Directions for this task.
In the passage below on plastic solar cells, about what voltage does the hair-thin layer produce when sandwiched between electrodes?

Document passage.
..........

A team at the University of California Berkeley said they had come up with a first generation of plastic solar cells, which could someday replace the bulky and expensive silicon-based cells used widely now.
"Our efficiency is not good enough yet by about a factor of 10, but this technology has the potential to do a lot better," Paul Alivisatos, a professor of chemistry who led the study, said in a statement. "There is a pretty clear path for us to take to make this perform much better."
Alivisatos and his team, reporting in the journal Science, said they had created a hybrid solar cell, made of tiny nanorods dispersed in plastic. Sandwiched between electrodes, the hair-thin layer produces about 0.7 volts, they said.
They can be made "quick and dirty" in a laboratory beaker without the need for clean rooms or vacuum chambers, the researchers said.
"Today's high-efficiency solar cells require very sophisticated processing inside a clean room and complex engineering to make the semiconductor sandwiches," Alivisatos said. "And because they are baked inside a vacuum chamber, they have to be made relatively small."
"The beauty of this is that you could put solar cells directly on plastic, which has unlimited flexibility," added Janke Dittmer, who also worked on the study. "This opens up all sorts of new applications, like putting solar cells on clothing to power LEDs (light-emitting diodes), radios, or small computer processors."

..........

Material provided.
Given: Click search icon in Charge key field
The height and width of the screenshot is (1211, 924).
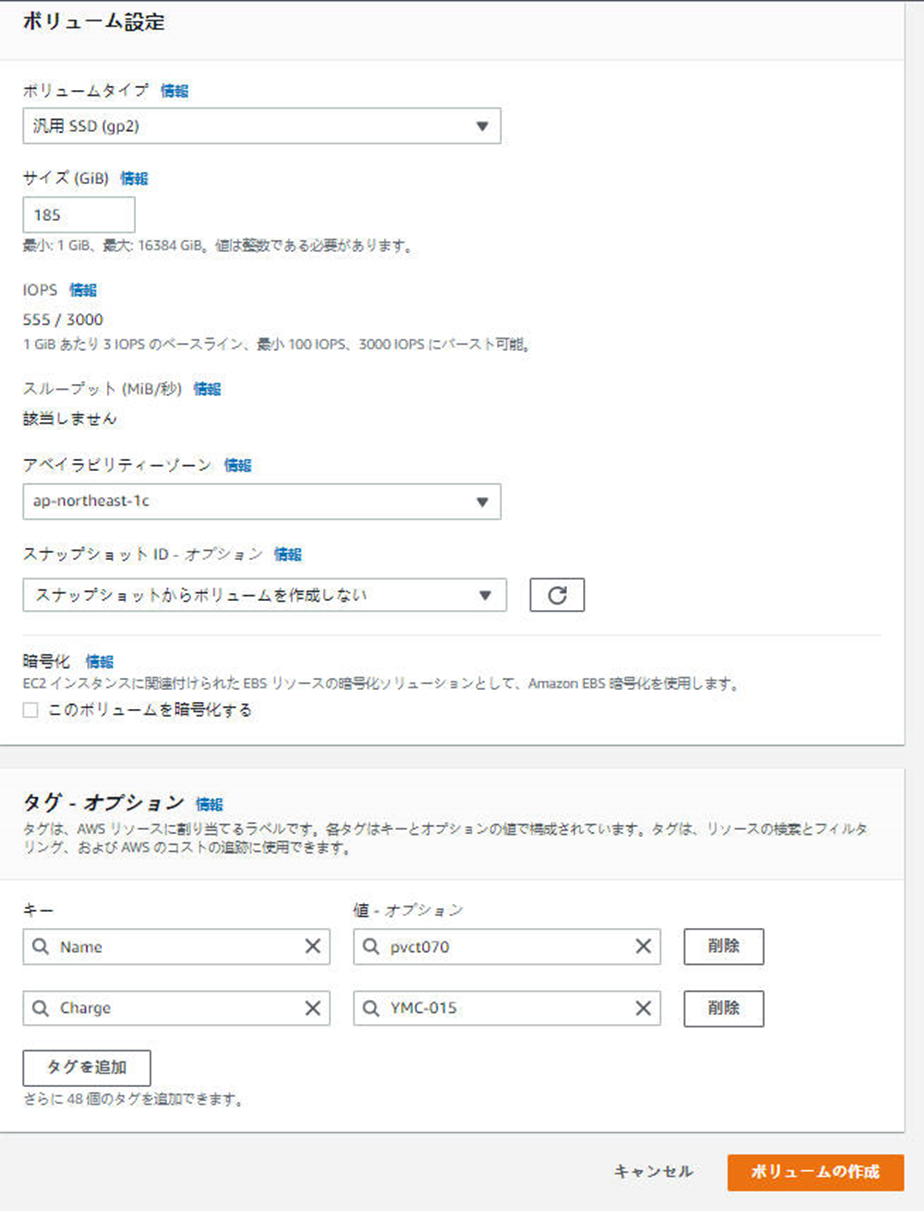Looking at the screenshot, I should tap(41, 1008).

..........

Answer area.
About 0.7 volts.